* TASK:
Copy out all of the entries below without any change.

(MATERIAL SHOWN begins)

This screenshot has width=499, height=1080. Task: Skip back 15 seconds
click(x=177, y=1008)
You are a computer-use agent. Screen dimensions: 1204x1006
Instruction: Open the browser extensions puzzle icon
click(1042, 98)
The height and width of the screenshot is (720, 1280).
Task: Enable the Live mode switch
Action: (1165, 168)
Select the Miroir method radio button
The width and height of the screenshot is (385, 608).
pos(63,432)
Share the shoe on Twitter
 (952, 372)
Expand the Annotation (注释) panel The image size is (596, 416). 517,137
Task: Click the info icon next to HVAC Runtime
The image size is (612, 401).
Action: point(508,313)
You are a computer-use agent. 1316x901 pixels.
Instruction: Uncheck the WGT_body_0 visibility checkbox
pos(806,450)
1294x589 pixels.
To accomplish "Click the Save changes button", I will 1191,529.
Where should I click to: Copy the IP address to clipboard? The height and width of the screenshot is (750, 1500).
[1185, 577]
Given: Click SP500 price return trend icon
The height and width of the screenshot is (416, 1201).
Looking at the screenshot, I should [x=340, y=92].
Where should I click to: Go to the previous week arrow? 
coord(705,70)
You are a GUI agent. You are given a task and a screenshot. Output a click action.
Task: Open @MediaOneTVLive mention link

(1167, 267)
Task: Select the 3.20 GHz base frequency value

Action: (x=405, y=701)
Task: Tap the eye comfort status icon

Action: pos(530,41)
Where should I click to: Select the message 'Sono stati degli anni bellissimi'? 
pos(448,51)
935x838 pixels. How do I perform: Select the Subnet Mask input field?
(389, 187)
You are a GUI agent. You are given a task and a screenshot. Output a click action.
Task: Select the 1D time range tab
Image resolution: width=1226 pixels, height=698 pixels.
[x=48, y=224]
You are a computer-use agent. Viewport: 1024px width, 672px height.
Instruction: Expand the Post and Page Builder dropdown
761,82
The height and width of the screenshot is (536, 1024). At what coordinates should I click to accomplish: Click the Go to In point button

(MATERIAL SHOWN ends)

* RESULT:
This screenshot has width=499, height=1080. Task: Skip back 15 seconds
click(x=177, y=1008)
You are a computer-use agent. Screen dimensions: 1204x1006
Instruction: Open the browser extensions puzzle icon
click(1042, 98)
The height and width of the screenshot is (720, 1280).
Task: Enable the Live mode switch
Action: (1165, 168)
Select the Miroir method radio button
The width and height of the screenshot is (385, 608).
pos(63,432)
Share the shoe on Twitter
 (952, 372)
Expand the Annotation (注释) panel The image size is (596, 416). 517,137
Task: Click the info icon next to HVAC Runtime
The image size is (612, 401).
Action: point(508,313)
You are a computer-use agent. 1316x901 pixels.
Instruction: Uncheck the WGT_body_0 visibility checkbox
pos(806,450)
1294x589 pixels.
To accomplish "Click the Save changes button", I will 1191,529.
Where should I click to: Copy the IP address to clipboard? The height and width of the screenshot is (750, 1500).
[1185, 577]
Given: Click SP500 price return trend icon
The height and width of the screenshot is (416, 1201).
Looking at the screenshot, I should [x=340, y=92].
Where should I click to: Go to the previous week arrow? 
coord(705,70)
You are a GUI agent. You are given a task and a screenshot. Output a click action.
Task: Open @MediaOneTVLive mention link

(1167, 267)
Task: Select the 3.20 GHz base frequency value

Action: (x=405, y=701)
Task: Tap the eye comfort status icon

Action: pos(530,41)
Where should I click to: Select the message 'Sono stati degli anni bellissimi'? 
pos(448,51)
935x838 pixels. How do I perform: Select the Subnet Mask input field?
(389, 187)
You are a GUI agent. You are given a task and a screenshot. Output a click action.
Task: Select the 1D time range tab
Image resolution: width=1226 pixels, height=698 pixels.
[x=48, y=224]
You are a computer-use agent. Viewport: 1024px width, 672px height.
Instruction: Expand the Post and Page Builder dropdown
761,82
The height and width of the screenshot is (536, 1024). At what coordinates should I click to accomplish: Click the Go to In point button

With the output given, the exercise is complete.